I am so thankful for all the friends I have made in this virtual world. However, I let it intrude too much into my real life and I let my relationship suffer. I spent too much time away from him and it caused a rift.
We drifted apart and I neglected my husband.My dearest friend in the whole world. It wasn't just blogging and my blog in the last 14 months .It maybe goes back further to when I frequented pregnancy loss forums after losing Charlotte, then infertility/IVF and then pregnancy forums.
The last 4 years have been very difficult, first we lost Charlotte, followed closely by two pets (one of 4yrs and another of 12yrs within 3 months not significant but part of the big picture), my Dad was being treated for Leukemia and he died very suddenly 5 days before Charlotte's first anniversary. A more people M knew passed away in a short period and it shook him.
Then our IVF journey and Twins' pregnancy - though we received the greatest gifts imaginable. It has still been a stressful three years even with the joyous and awesome responsibility of raising them.
I think I searched for comfort and support from others instead of him. Maybe they understood me more . I wanted their acceptance and understanding - he didn't meet my needs. Maybe I didn't give him enough of a chance. We grieved differently . I never wanted this but I can see now it needed to happen.
My husband had no one. They say it is different for men - maybe - they just don't get the same support. M says looking back that when we lost Charlotte was when it started to slide and go wrong.
Though there is more to it than I understand or can explain here. M also thinks I was too controlling and he let me be, to keep me happy. I don't think he will again.
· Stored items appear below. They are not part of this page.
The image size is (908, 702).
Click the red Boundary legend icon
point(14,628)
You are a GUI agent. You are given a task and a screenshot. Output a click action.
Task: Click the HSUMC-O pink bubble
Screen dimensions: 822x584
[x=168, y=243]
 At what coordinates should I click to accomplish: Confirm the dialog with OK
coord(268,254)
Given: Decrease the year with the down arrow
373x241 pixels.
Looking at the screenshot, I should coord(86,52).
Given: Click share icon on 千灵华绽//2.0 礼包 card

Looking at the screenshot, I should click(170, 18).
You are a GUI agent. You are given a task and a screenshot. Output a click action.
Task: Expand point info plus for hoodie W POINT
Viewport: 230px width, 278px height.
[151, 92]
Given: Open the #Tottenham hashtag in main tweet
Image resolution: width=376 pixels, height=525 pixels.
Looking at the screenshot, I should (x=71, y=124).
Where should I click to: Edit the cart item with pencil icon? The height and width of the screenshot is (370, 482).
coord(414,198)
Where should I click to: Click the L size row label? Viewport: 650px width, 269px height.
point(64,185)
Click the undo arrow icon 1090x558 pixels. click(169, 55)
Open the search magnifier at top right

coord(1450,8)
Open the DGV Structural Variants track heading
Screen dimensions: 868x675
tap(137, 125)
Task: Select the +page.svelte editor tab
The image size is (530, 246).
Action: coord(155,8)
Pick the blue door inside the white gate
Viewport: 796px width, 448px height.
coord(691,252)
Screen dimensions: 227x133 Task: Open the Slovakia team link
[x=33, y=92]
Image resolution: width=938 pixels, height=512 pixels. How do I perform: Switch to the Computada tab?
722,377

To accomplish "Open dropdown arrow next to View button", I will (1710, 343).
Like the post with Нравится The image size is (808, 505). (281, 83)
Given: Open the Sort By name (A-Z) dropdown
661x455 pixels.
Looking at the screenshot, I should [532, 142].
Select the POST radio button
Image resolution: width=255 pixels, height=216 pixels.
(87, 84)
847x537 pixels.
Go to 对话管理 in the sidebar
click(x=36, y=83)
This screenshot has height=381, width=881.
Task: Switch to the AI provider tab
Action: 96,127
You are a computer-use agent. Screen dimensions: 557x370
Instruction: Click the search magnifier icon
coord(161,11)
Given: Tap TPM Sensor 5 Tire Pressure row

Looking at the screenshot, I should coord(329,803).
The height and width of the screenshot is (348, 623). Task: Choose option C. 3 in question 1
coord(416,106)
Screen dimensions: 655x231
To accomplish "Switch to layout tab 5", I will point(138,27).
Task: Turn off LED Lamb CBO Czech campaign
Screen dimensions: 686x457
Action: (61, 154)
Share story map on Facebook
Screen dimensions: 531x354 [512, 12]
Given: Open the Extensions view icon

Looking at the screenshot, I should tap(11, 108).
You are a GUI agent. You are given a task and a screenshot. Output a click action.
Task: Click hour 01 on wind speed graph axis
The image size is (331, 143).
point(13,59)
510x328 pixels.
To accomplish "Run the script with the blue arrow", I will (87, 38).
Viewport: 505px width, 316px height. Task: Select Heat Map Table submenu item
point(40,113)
M is a good man , a very good husband and Father. The last 2 weeks he has changed dramatically and it is as if he has been through a fire. Our relationship has too.
Like in the Aussie bush ...
the effects of fire in regenerating the bush can be dramatic. Immediately after a bushfire, the landscape might be charred and barren, completely black and seemingly devoid of life. Yet maybe only a few months later, the bush is re-born. Bushes and trees have begun to re-sprout and flower, and seeds that have been released and germinated by the blaze are taking root.We can't spend our time sifting through the ashes. We have new bridges to build. We have to focus on the future and try not to make the same mistakes again.
We are talking and trying to renew our relationship slowly. It is still difficult and uncertain. It's still hard to know where it will take us.
Like the new growth it might take some time.Though there is forgiveness. The scars will remain but the pain will lessen, I hope. I have written M
Our family business plays a big part in it all too.
I have had plenty of time for some intense soul searching.The entire experience has been painful but I am going to cope it whatever way I can.The Lord has been with me through some very tough moments and he will be in the future.
On the teen front - I have recognised that I didn't manage my actions and behaviour well in relation to him. I picked on him over the small stuff. There was some other big stuff too I could have dealt with better. I have to continue to work on this. He is oblivious to what he does. For peace sake I have to let go and reduce my expectations of him.
~ ~
Oh on mischief ... how do I manage it - I don't. I thought you might know .H E L P !
My little buddies are so mischievous - they have scaled new heights and are destructing everything. It's been dangerous ...but they have kept me
This has been the hardest thing caring for them by myself 24/7. I have a renewed respect for single parents. I really DO.
I still don't know what else to say
Thank you again for all your messages and emails of support. They were much appreciated.